Тут-то и начинается тоска по сознанию. Полет раскладывает внизу изумительную геометрию полей, геометрию человеческого труда, разлиновавшего землю и выкрасившего параллелограммы, прямоугольники и трапеции краской разных посевов. Чертеж этот фактурно разделан по одному бороной, по другому плугом, по третьему зеленым каракулем лесов, по четвертому мокнущими лишаями болот. Но прочесть этот шифр геологии, агрономии, ботаники и землеустройства не хватает пассажирских знаний.
Смотреть на жизнь в повернутый бинокль полета — хорошая точка для наблюдения человека не как царя природы, а как одной из животных пород, населяющих земную кору и изменяющих ее облик наиболее заметно в ряду таких сил, как вода, кроты и сорные травы.

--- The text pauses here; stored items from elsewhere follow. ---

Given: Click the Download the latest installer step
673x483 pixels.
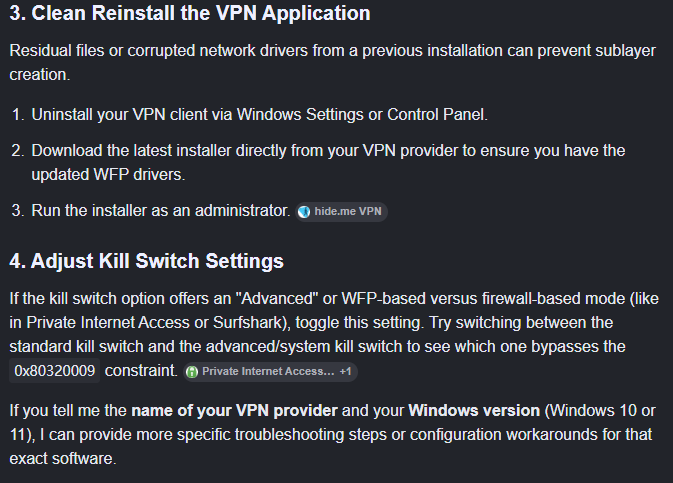Looking at the screenshot, I should [x=328, y=163].
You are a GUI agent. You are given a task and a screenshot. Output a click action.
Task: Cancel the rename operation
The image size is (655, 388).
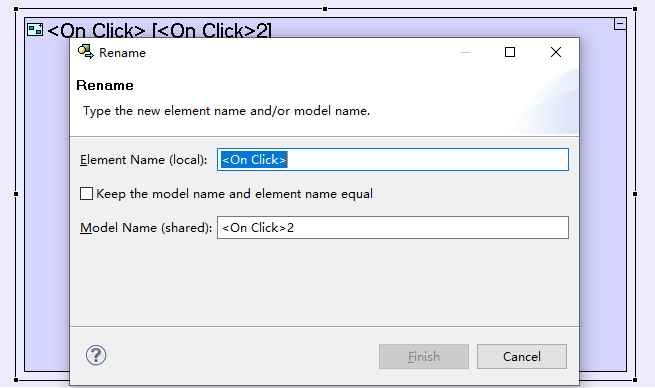[x=522, y=357]

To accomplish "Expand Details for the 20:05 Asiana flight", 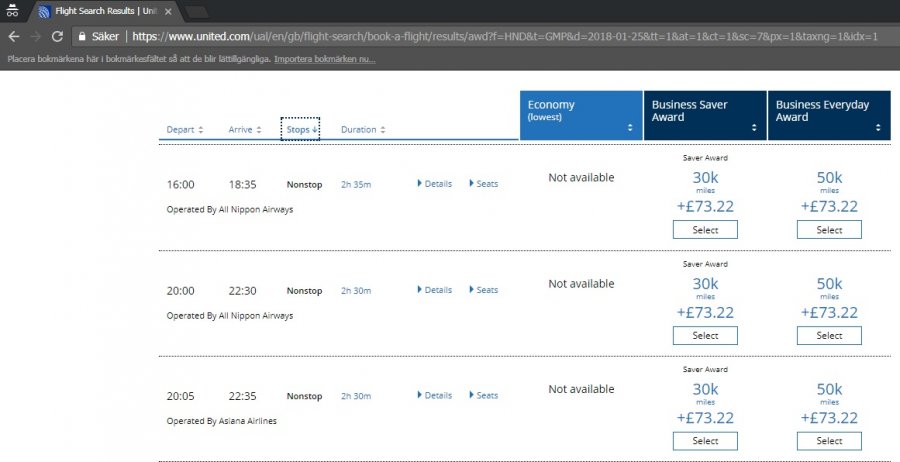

Все индивидуальные различия загашены высотой. Люди существуют, как порода термитов, специальность которых бороздить почву и возводить геометрически правильные сооружения — кристаллы из глины, соломы и дерева. Подобно дождевым червям, нарывают они черные пирамидки, оставляя червоточину пустот заполняться водой, — торф.
Великорусские термиты строятся длинными, на нитку дороги нанизанными колониями вышеописанных ватрушек. К Украине ватрушки прекращаются, и начинаются пыльного цвета беспорядочно разбросанные украинские крыши, имеющие вид четырехпалых морских звезд. Хребты этих звезд сильно выбелены. Видимо, здесь, на перегибе крыши, надо цементировать концы соломенных снопов, которыми крыша крыта. Кстати, беленые хатки начинаются не случайно: поводив глазами, вы заметите, как в разных местах сквозь сетку растительности пробиваются меловые пласты. А Белгород — так тот прямо стоит на мелу. Также видно, где этот мел копают в карьерах, и белым истаивающим следом он осыпает дороги, вытрусываясь с телег.
Хорошо — мел настолько заметен, что виден даже сквозь непротертые очки. Но ведь, кроме мела, есть много других отличий у страны, более тонких и более интересных, чем набегание морщин на гневные лбы, дрожание ямочек на щеках и всякие сорта беллетристических румянцев.
Летя над землею, беспорядочно заглатываю глазом и потрясающие своею длиной наклеенные на землю пластыри холстов, и зебровидно выкошенную траву перелесков, и пасеки, на которых ульи стоят, как сокольские гимнасты (с какою легкостью опять срываешься в привычную художественную метафористику!).
Сорняки в полях расходятся кругами, как экзема. Отдельных растений не видать, а породы растений живут кольцами, налетами, пузырями. Изменение цвета почв лезет в глаза. Нет действующих лиц. Есть действующие процессы. Сцены ревности, драки и объятия отсюда не видны, а деревни однотипны, как листья кустарника одного вида. Но зато отсюда видны хозяйственные районы, тучность урожаев и костлявая худоба недородов. Отсюда видны болезни уездов, нарывы районов, малокровие рек. Крохотный хлебный вредитель, иссушающий мертвой желтизной целые гектары, отсюда видней и грознее, чем издевательски крошечный, безмолвный, попыхивающий то белым, то черным предмет, который на земле называется локомотивом.
Когда по-настоящему заточится глаз, он станет различать сверху разницу между посевами коммун и крестьян-одиночек, он будет диктовать мозгу рефлекс восхищения над сводными массивами совхозных нив, сменяющих лоскутное одеяло деревенской чересполосицы. Уход старых каменных городов в зеленую сетку садов, новизну и прямые просторы рабочих поселков. Тогда мы станем зрячими не только на биологически-термитные работы человека, но и на то, чем по-новому будет социализм перечерчивать лицо земного шара.